Microvascular permeability and leukocyte adhesion are pivotal mechanisms in sepsis pathophysiology contributing to the development of shock and mortality. No effective pharmacological therapy is currently available to restore microvascular barrier function in sepsis. Cholinergic mediators have been demonstrated to exert anti-inflammatory effects during inflammation. Cytidine-5-diphosphocholine (CDP-choline) is an extensively studied cholinergic drug due to its brain protective characteristics in cerebrovascular diseases. This study evaluated the effect of CDP-choline on microvascular permeability and leukocyte adhesion during endotoxemia.

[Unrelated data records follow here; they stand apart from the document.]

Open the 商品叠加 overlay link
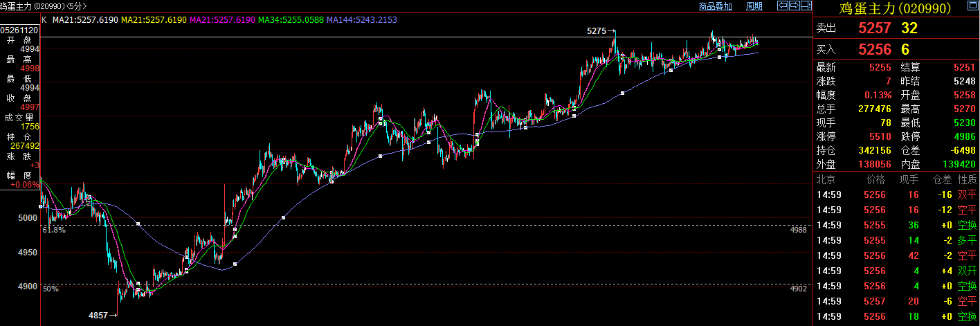The height and width of the screenshot is (326, 980). coord(715,6)
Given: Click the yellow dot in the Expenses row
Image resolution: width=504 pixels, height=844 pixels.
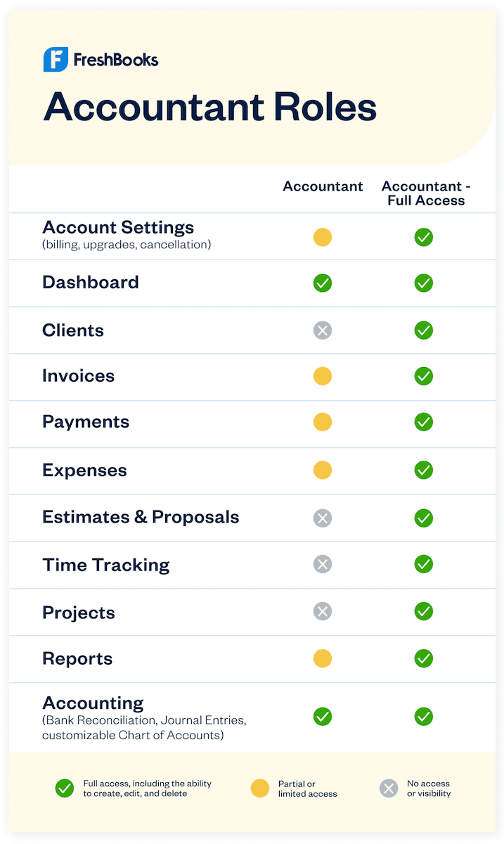Looking at the screenshot, I should [x=323, y=470].
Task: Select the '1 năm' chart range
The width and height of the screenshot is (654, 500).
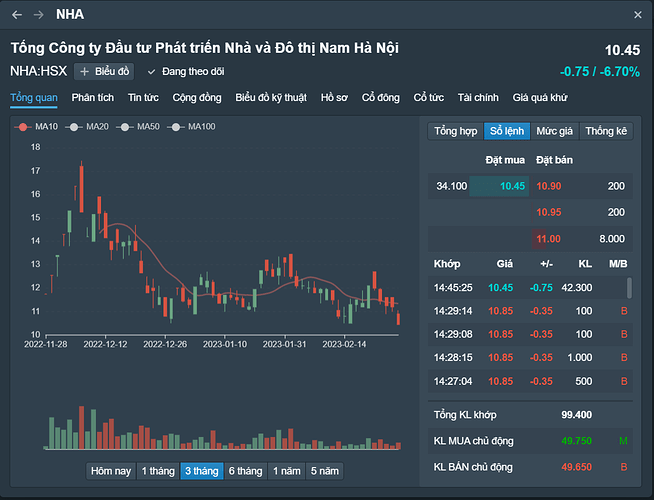Action: coord(286,471)
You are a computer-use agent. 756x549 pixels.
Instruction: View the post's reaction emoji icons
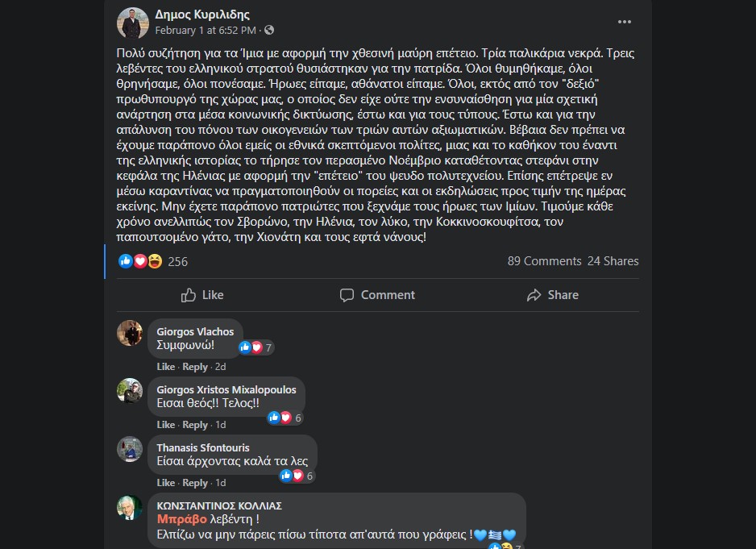point(140,261)
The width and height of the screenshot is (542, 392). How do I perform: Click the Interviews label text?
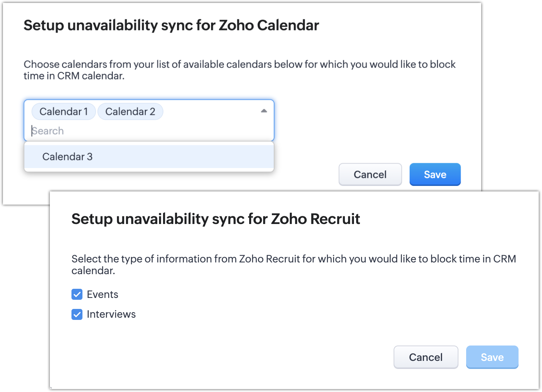(111, 314)
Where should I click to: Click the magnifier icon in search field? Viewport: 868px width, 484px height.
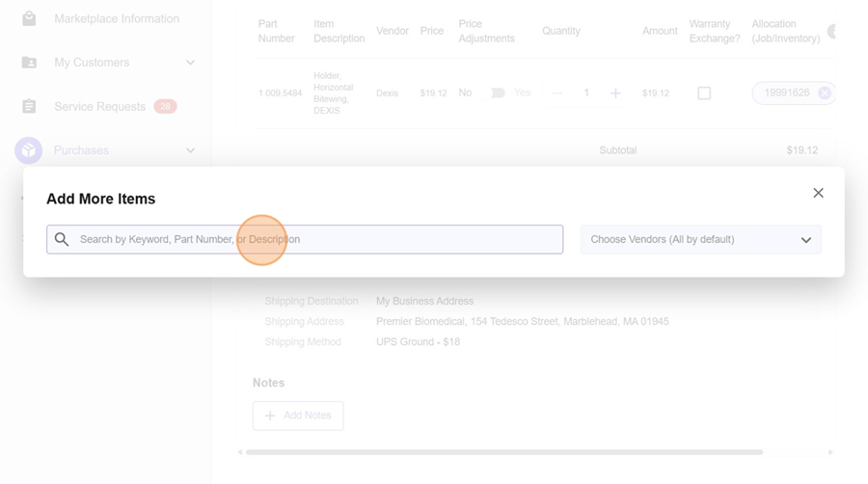[x=62, y=239]
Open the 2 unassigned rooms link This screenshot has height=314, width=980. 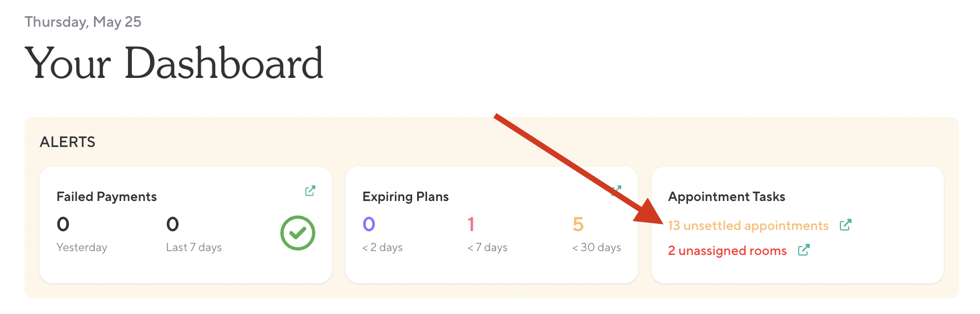[727, 251]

Macromolecular leakage, leukocyte adhesion, and venular wall shear rate were examined in mesenteric postcapillary venules of rats by using intravital microscopy (IVM). Lipopolysaccharide (LPS) (4 mg/kg/h) or equivalent volumes of saline were continuously infused following baseline IVM at 0 min. IVM was repeated after 60 and 120 min in endotoxemic and nonendotoxemic animals. CDP-choline (100 mg/kg) was applied as an i.v. bolus. Animals received either saline alone, CDP-choline alone, CDP-choline 10 min before or 30 min after LPS administration, or LPS alone. Due to nonparametric data distribution, Wilcoxon test and Dunn's multiple comparisons test were used for data analysis. Data were considered statistically significant at p < 0.05.

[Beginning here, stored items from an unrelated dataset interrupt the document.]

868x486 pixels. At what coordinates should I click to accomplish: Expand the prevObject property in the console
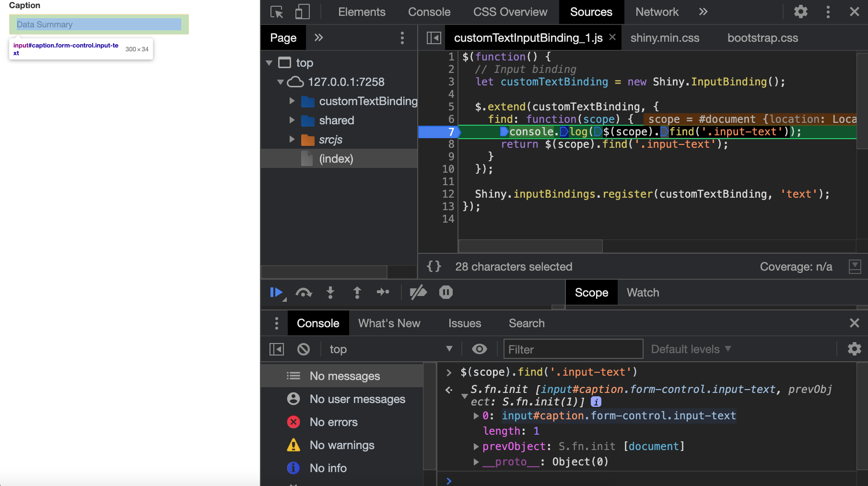tap(476, 447)
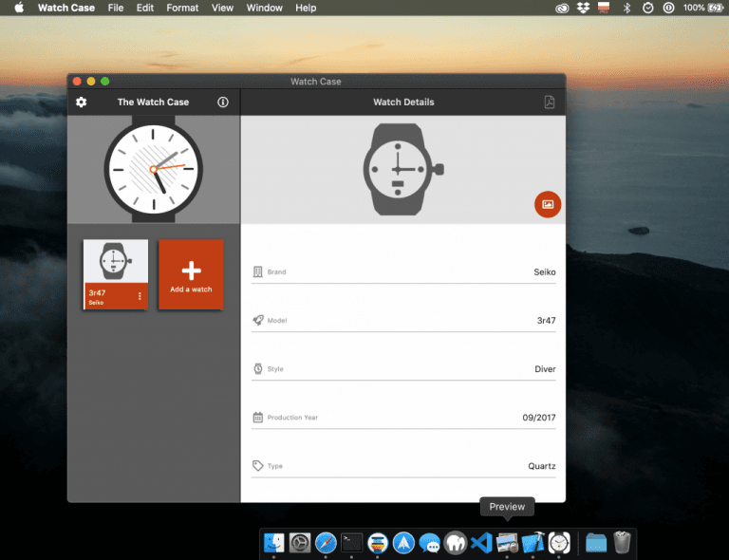Click the Brand field showing Seiko
Image resolution: width=729 pixels, height=560 pixels.
click(403, 272)
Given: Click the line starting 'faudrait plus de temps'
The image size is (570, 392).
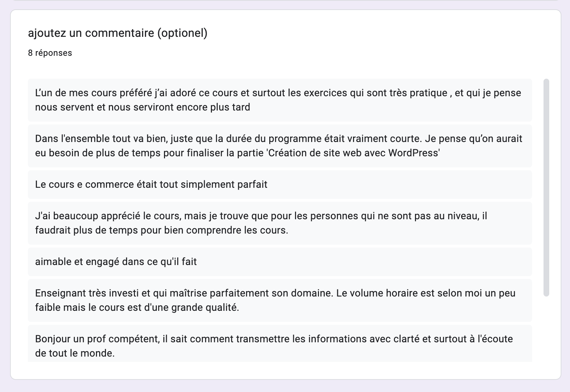Looking at the screenshot, I should 161,230.
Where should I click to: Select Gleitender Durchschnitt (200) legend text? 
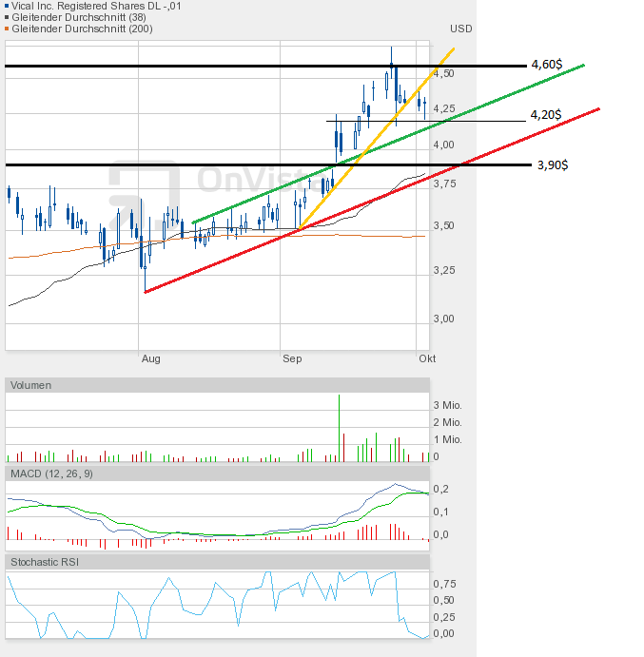[x=82, y=29]
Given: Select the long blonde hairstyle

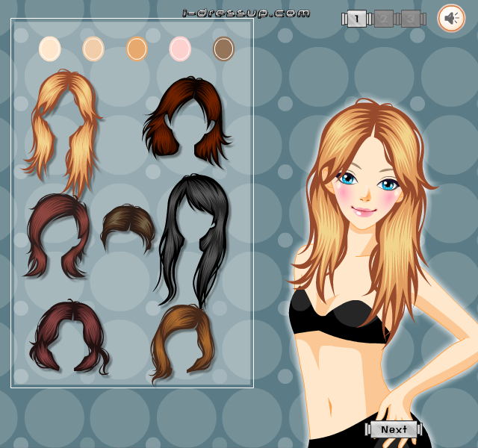Looking at the screenshot, I should tap(63, 131).
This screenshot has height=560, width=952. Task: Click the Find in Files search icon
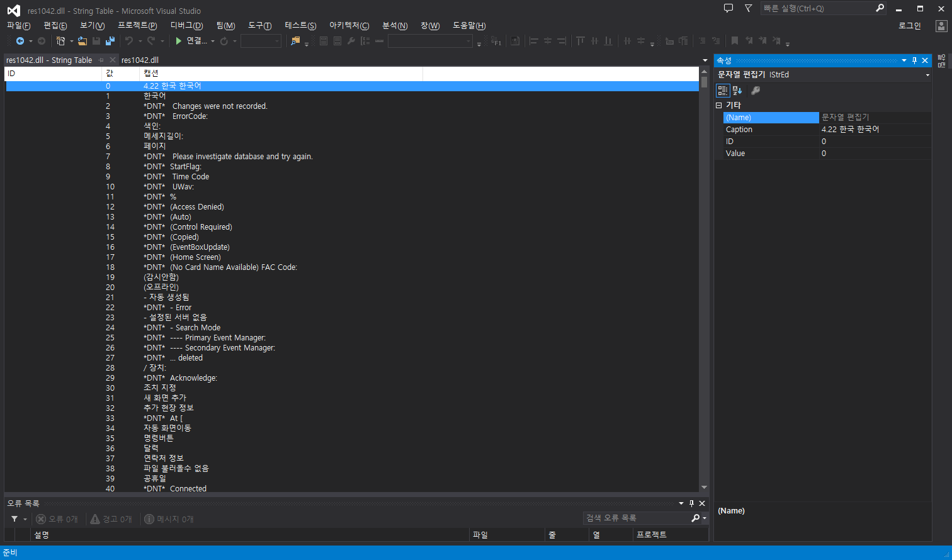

Treatment with LPS alone significantly increased microvascular permeability and leukocyte adhesion and decreased venular wall shear rate. CDP-choline significantly reduced microvascular permeability in animals treated with LPS. Leukocyte adhesion and venular wall shear rate were not affected by CDP-choline during endotoxemia.

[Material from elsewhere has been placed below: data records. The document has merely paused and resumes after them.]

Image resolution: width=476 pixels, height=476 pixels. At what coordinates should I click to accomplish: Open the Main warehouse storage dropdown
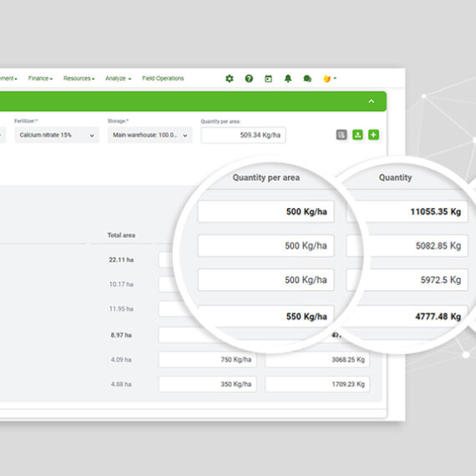[150, 135]
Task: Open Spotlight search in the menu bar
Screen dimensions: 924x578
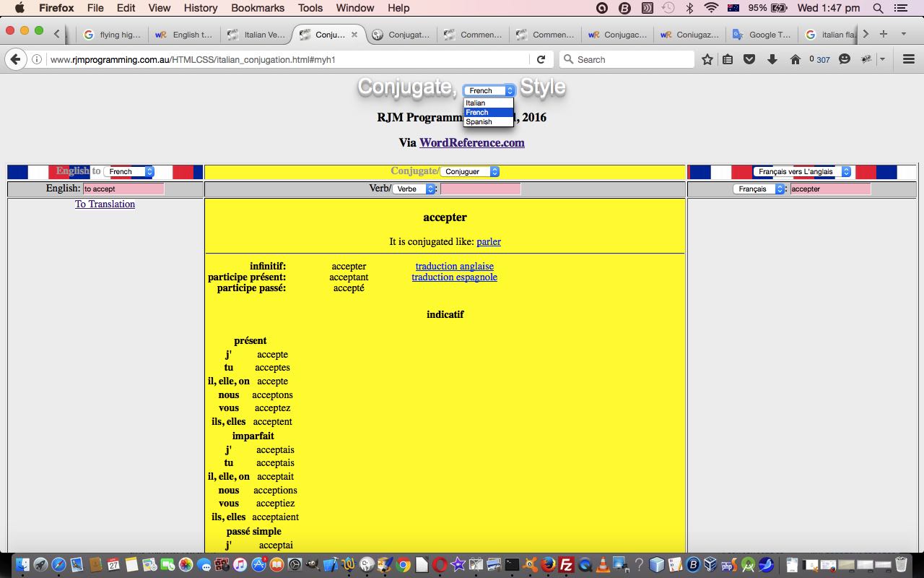Action: coord(878,8)
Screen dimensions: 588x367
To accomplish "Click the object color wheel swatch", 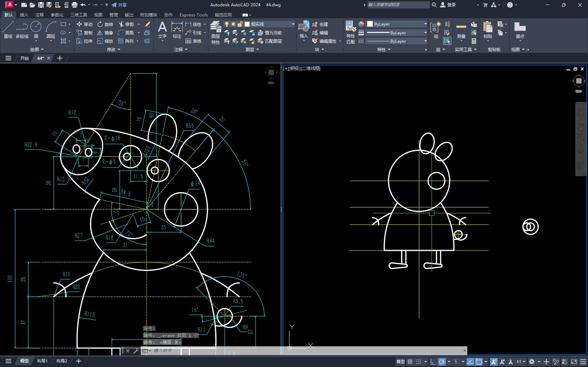I will pos(361,24).
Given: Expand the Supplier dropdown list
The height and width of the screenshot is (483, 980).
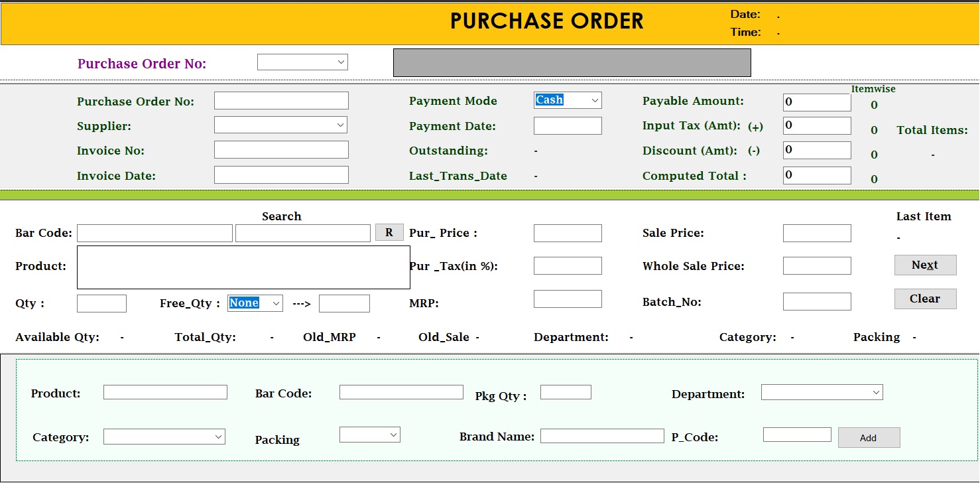Looking at the screenshot, I should point(280,125).
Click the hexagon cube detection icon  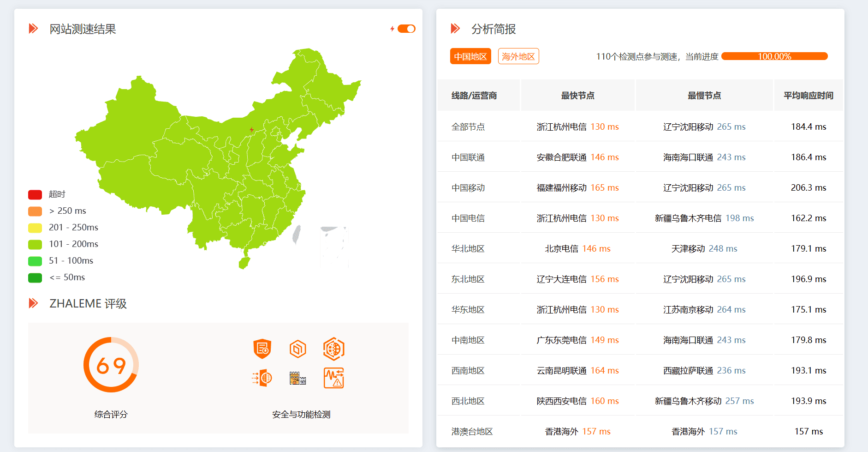pyautogui.click(x=297, y=349)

CDP-choline has a protective effect on microvascular barrier function during endotoxemia. Considering the excellent pharmacologic safety profile of CDP-choline, its use could be an approach for the treatment of capillary leakage in sepsis.
微血管通透性和白细胞黏附是脓毒症病理生理学中的关键机制,与休克的发生和死亡率相关。目前尚无有效的药物疗法可恢复脓毒症中的微血管屏障功能。胆碱能介质已被证明在炎症过程中发挥抗炎作用。胞苷-5-二磷酸胆碱(CDP-胆碱)因其在脑血管疾病中的脑保护特性而成为一种被广泛研究的胆碱能药物。本研究评估了CDP-胆碱在内毒素血症期间对微血管通透性和白细胞黏附的影响。
采用活体显微镜检查(IVM)在大鼠肠系膜毛细血管后微静脉中检测大分子渗漏、白细胞黏附及微静脉壁剪切率。在0分钟进行基线IVM后,持续输注脂多糖(LPS)(4mg/kg/h)或等量生理盐水。在内毒素血症和非内毒素血症动物中,于60分钟和120分钟后重复进行IVM。静脉推注给予CDP-胆碱(100mg/kg)。动物分别接受单独生理盐水、单独CDP-胆碱、LPS给药前10分钟或给药后30分钟给予CDP-胆碱,或单独LPS处理。由于数据分布为非参数性,采用Wilcoxon检验和Dunn多重比较检验进行数据分析。P<0.05时数据被认为具有统计学意义。
单独使用LPS治疗显著增加微血管通透性和白细胞黏附,并降低微静脉壁剪切率。CDP-胆碱显著降低LPS处理动物的微血管通透性。内毒素血症期间,CDP-胆碱对白细胞黏附和微静脉壁剪切率无影响。
CDP-胆碱在内毒素血症期间对微血管屏障功能具有保护作用。鉴于CDP-胆碱良好的药理安全性,其应用可能是治疗脓毒症中毛细血管渗漏的一种方法。